Data shown Start Marker

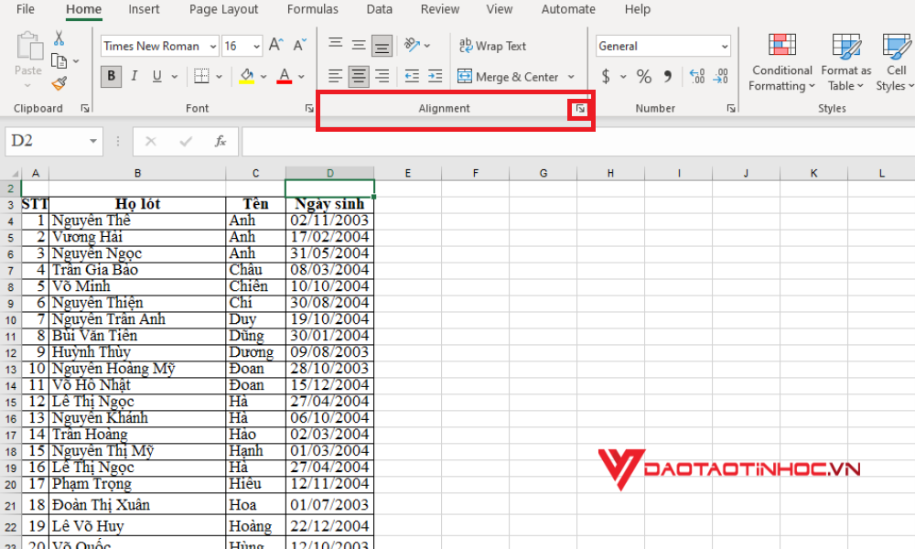Switch to the Insert ribbon tab
Viewport: 915px width, 549px height.
pos(144,10)
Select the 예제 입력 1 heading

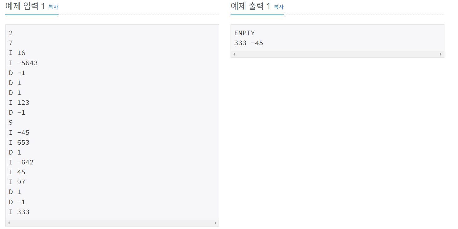click(x=25, y=6)
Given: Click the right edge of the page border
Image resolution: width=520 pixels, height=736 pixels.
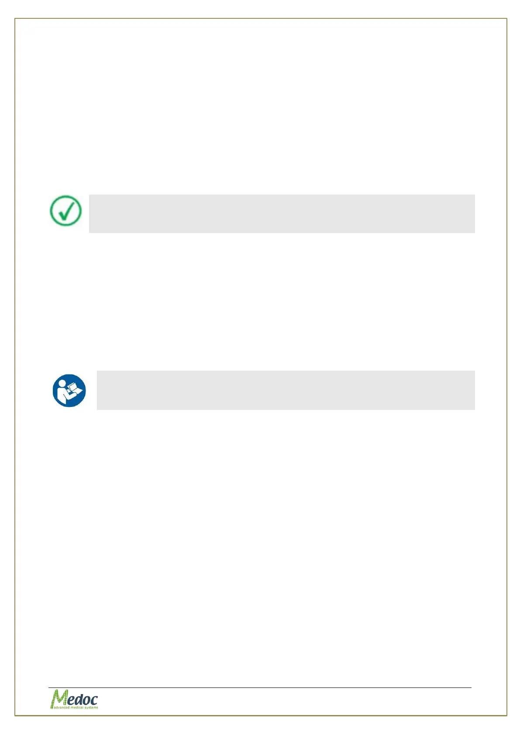Looking at the screenshot, I should (x=507, y=367).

Data shown End Marker

**Requirement**
Give back only the lines from the one that carries "Select the 예제 입력 1 heading" through the final line above, both included. Drop all pictures.

**Answer box**
Select the 예제 입력 1 heading

click(x=25, y=6)
Given: Click the right edge of the page border
Image resolution: width=520 pixels, height=736 pixels.
Looking at the screenshot, I should (x=507, y=367).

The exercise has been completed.